- Tamamlanacak Alıştırmalar:
a - Karar metnine göre davacı hangi iddiaya dayanarak dava açmıştır? Bir veya iki cümleyle açıklayın.
b - Karar metninde 154 ada 12 parsel sayılı taşınmazın yüzölçümü kaç metrekare olarak verilmiştir?
c - Karar metnindeki şu cümleyi İngilizceye çevirin: “Davacı ... taşınmazın sadece kendi fiili kullanımında bulunduğu ve yüzölçümünün eksik tespit edildiği iddiasına dayanarak dava açmış; eksikliğin 109 ada 1 parsel sayılı taşınmazda kaldığı anlaşılmıştır.”

- Metin Alıntısı:
□ □ □ □ □

16. Hukuk Dairesi 2015/9570 E. , 2016/1421 K.
"İçtihat Metni"MAHKEMESİ :KADASTRO MAHKEMESİ
DAVA TÜRÜ : KULLANIM KADASTROSU
Taraflar arasında görülen dava sonucunda verilen hükmün Yargıtay"ca incelenmesi istenilmekle; temyiz isteğinin süresinde olduğu anlaşıldı, inceleme raporu ve dosyadaki belgeler okundu, GEREĞİ GÖRÜŞÜLDÜ:
Kullanım kadastrosu sırasında .... Mahallesi çalışma alanında bulunan 154 ada 12 parsel sayılı 107.45 metrekare yüzölçümündeki taşınmaz, kadastro tutanağının beyanlar hanesine, 6831 sayılı Yasa"nın 2/B maddesi uyarınca orman sınırları dışına çıkarıldığı ve ... ile ..."un fiili kullanımında bulunduğu şerhi yazılarak bahçe vasfıyla ... adına tespit edilmiştir. Davacı ... taşınmazın sadece kendi fiili kullanımında bulunduğu ve yüzölçümünün eksik tespit edildiği iddiasına dayanarak dava açmış; eksikliğin 109 ada 1 parsel sayılı taşınmazda kaldığı anlaşılmıştır. Mahkemece yapılan yargılama sonunda davanın kısmen kabulüne, çekişmeli taşınmazın bahçe vasfıyla ... adına tapuya tesciline, tapu kaydının beyanlar hanesine, taşınmazın 6831 sayılı Yasa"nın 2/B maddesi uyarınca orman sınırları dışına çıkarıldığı ve 1/4 hisse ile ..., 3/4 hisse ile ..."un fiili kullanımında bulunduğu şerhinin yazılmasına, yüzölçümün artırılmasına ilişkin talebin reddine karar verilmiş; hüküm, davacı vekili tarafından temyiz edilmiştir.

□ □ □ □ □

Sözcük ve öğe bulmaya ilişkin satırlar:
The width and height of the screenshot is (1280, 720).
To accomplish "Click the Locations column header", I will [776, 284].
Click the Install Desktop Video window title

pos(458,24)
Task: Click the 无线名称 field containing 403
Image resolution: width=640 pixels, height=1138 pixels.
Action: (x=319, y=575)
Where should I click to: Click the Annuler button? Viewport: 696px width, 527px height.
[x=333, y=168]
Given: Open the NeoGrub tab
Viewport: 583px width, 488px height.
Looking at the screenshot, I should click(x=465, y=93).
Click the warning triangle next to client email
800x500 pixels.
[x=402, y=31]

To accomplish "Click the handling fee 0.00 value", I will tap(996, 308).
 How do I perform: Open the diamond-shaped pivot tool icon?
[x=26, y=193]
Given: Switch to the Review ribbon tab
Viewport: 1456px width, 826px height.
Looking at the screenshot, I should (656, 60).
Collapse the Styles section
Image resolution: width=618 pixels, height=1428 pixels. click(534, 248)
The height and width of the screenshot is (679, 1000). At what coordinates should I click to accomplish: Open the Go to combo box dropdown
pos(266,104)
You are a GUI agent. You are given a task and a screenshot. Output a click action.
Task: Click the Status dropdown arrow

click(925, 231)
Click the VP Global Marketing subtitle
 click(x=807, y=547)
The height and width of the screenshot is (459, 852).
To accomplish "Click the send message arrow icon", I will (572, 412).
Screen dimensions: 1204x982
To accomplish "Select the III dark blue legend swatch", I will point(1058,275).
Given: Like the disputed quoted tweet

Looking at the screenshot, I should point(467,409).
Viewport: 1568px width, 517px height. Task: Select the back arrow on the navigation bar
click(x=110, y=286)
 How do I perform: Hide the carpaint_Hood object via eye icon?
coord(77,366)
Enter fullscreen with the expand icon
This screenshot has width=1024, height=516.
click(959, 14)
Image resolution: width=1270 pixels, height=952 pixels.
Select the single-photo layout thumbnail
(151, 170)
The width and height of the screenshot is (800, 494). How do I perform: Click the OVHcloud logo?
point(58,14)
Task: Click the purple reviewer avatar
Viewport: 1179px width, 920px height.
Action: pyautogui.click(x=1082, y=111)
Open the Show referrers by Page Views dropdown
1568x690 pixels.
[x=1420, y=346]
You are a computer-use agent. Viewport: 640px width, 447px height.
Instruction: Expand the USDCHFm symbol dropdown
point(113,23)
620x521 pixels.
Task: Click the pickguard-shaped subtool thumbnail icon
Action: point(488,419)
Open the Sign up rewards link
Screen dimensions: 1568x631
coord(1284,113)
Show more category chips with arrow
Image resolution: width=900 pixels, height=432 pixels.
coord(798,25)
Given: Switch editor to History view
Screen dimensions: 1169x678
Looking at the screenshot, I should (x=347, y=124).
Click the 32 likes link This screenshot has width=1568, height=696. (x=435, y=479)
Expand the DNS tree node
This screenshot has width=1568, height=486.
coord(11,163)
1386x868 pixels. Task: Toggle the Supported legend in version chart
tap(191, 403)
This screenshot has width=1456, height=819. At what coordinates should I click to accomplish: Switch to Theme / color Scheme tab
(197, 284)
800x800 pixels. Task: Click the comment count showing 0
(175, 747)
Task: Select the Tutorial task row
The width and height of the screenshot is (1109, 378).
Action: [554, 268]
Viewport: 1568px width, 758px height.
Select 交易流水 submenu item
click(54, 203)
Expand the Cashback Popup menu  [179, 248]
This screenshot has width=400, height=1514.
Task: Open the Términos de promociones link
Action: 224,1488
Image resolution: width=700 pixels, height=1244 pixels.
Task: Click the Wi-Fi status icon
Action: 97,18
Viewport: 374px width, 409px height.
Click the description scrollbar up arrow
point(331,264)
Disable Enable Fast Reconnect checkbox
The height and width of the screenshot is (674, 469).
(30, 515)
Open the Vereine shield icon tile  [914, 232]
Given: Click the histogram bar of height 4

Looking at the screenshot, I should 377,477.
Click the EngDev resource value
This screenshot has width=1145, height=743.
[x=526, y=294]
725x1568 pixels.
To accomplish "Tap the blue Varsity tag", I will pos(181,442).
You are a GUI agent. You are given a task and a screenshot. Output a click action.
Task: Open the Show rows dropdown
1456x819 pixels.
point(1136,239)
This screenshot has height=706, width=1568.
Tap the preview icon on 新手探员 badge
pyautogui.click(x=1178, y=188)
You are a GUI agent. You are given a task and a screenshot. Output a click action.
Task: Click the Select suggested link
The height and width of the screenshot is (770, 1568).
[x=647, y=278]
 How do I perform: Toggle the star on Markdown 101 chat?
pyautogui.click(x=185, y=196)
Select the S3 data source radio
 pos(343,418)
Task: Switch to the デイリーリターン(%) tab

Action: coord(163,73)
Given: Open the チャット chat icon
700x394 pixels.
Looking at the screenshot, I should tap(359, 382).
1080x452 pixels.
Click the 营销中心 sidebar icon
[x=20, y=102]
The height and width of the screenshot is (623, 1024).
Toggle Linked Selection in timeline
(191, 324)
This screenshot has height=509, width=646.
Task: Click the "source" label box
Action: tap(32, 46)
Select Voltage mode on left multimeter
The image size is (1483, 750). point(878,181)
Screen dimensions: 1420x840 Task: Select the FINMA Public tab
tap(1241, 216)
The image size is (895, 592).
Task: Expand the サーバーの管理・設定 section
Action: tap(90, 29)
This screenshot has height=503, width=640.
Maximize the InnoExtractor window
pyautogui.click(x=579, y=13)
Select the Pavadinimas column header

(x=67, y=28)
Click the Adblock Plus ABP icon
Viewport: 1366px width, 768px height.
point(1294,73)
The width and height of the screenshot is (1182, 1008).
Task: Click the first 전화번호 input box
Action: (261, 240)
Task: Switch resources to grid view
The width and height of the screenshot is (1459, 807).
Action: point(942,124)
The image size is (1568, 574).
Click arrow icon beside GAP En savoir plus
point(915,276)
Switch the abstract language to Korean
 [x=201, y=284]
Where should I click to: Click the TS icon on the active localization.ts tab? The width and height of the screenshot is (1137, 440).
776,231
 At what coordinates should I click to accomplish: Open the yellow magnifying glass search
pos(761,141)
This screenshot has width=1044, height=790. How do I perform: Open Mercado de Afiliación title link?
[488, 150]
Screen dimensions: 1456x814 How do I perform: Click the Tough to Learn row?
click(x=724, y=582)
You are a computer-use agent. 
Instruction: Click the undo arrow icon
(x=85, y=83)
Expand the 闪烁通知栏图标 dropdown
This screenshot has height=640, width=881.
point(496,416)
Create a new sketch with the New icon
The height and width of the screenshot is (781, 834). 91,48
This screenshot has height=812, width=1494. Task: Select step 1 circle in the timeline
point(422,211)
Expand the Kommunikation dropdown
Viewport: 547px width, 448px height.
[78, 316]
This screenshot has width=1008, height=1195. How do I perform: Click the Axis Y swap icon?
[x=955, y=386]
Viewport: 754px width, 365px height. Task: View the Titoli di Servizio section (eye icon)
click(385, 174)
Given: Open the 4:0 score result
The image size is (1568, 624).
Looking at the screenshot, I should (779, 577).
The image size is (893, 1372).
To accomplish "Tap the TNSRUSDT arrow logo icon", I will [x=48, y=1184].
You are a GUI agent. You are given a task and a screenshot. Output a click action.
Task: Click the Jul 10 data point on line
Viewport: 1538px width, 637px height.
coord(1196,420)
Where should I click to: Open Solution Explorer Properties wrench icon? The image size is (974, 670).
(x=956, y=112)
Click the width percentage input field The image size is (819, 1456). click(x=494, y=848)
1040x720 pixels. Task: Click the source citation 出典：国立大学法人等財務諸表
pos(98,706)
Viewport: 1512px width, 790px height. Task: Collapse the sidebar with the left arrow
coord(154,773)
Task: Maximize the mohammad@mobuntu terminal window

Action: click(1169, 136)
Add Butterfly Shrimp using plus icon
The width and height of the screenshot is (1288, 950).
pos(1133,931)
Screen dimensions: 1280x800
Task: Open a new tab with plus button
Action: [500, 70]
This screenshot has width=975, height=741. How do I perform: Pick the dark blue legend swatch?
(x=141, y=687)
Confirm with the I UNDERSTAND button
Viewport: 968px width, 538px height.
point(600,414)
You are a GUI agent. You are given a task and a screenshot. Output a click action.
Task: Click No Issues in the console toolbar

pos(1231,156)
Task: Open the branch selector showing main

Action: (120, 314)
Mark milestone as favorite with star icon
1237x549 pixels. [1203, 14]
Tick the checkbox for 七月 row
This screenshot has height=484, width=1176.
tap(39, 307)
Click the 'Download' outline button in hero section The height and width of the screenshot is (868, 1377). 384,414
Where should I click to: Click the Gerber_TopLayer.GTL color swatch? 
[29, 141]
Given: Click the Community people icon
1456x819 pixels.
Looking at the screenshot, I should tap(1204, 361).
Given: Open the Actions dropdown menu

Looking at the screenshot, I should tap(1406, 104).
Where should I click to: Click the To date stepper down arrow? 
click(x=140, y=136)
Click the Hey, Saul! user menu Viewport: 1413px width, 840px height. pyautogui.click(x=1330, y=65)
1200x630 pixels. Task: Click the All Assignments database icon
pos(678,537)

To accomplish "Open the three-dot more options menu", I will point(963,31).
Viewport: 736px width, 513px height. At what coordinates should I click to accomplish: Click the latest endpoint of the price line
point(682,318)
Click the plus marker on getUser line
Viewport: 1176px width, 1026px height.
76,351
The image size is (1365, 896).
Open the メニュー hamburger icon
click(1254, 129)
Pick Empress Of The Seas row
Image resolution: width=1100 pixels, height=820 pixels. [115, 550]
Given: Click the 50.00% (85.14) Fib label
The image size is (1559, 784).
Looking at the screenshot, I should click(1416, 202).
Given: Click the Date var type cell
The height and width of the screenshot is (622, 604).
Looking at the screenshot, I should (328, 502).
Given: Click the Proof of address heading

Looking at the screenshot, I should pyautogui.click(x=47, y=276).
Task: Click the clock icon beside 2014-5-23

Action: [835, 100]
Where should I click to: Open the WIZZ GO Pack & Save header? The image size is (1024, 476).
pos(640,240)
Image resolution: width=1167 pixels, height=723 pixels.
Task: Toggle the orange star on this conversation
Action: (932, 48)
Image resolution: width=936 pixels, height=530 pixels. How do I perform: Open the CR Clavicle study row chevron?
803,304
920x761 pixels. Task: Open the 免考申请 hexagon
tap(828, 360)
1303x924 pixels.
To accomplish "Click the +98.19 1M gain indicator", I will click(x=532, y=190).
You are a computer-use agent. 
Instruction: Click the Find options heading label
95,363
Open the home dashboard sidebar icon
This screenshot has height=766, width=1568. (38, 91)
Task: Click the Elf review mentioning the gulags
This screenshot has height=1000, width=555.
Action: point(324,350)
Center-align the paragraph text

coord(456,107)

□ □ □ □ □

- Ayrıntılı Çözümler:
a - Davacı, taşınmazın sadece kendi fiili kullanımında bulunduğu ve yüzölçümünün eksik tespit edildiği iddiasına dayanarak dava açmıştır.

b - Taşınmazın yüzölçümü 107.45 metrekaredir.

c - The plaintiff ... filed suit on the claim that the immovable property was in the plaintiff's own actual use alone and that its surface area had been determined as short; it was understood that the shortfall remained within the immovable property registered as block 109, parcel 1.